In this moment, we’re called upon to organize a mass movement that is politically independent and learns from history. The crisis we face today has deep roots that pre-date President Trump or other current politicians. As we build a mass movement of the poor and working class, we need to resist efforts to co-opt and redirect us — just as we must stand against divide-and-conquer racism and the xenophobic scapegoating of Asian Americans or any other section of the population.

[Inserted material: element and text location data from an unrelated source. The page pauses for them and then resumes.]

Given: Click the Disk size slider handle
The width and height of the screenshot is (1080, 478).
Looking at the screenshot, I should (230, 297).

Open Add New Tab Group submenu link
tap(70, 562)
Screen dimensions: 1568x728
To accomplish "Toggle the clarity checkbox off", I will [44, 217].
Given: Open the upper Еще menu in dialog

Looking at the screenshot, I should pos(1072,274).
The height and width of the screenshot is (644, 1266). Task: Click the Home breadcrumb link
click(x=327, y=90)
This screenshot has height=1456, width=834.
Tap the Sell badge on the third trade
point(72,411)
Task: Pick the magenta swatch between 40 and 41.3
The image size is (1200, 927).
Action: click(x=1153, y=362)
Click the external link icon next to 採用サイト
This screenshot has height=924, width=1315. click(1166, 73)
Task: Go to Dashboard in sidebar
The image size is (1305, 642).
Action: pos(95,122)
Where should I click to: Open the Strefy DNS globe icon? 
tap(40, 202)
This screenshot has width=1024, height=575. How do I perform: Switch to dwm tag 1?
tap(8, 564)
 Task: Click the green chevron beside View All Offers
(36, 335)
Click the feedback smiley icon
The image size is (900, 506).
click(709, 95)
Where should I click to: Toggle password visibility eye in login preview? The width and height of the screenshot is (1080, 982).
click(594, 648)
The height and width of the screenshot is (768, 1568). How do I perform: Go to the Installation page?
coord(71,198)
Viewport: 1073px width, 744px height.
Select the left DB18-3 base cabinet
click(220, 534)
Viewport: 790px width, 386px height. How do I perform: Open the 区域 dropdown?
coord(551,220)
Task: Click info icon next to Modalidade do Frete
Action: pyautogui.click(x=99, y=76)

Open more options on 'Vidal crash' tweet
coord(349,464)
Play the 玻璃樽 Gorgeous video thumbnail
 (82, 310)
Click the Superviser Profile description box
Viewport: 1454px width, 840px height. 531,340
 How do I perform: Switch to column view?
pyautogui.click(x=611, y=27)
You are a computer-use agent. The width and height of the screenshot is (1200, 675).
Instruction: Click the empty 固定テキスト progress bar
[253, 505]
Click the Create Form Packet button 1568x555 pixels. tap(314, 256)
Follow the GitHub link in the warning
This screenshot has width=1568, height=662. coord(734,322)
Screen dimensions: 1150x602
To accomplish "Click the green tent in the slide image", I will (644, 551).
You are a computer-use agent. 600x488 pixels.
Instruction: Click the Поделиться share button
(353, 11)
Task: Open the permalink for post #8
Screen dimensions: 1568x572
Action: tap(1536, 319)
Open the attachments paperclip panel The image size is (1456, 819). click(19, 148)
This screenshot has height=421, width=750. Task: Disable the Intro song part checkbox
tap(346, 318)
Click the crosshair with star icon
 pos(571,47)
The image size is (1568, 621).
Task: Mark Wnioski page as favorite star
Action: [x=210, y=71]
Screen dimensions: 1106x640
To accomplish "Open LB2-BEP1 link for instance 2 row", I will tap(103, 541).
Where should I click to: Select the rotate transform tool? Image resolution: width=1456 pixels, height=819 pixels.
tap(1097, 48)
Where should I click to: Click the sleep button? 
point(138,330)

We also need to look beyond the borders of Vermont and the United States. The war on the poor abroad is just another arm of the war on the poor here, and we’re fighting the same opponent: global finance capital. Even before the pandemic, U.S. economic sanctions on countries like Iran and Venezuela were preventing critical food and medical supplies from reaching thousands of people who need them. As this public health crisis deepens, we call on our government to lift these inhumane sanctions and commit to a foreign policy that respects human lives and the sovereignty of other countries.
In fighting for the right to live, we’re fighting to guarantee land and housing, health care and education, income and dignified work for everyone — a transformation of the edifice from the ground up. Any response to the coronavirus disaster must be long-term and comprehensive to address the multiple crises that affect our communities. We cannot return to a system in which 140 million people live paycheck to paycheck.
We have a choice in this moment of crisis: to give in to fear and division, or forge a new path rooted in solidarity and the fulfillment of all of our human rights. For many of our families, our lives depend on us coming together to find a new direction forward.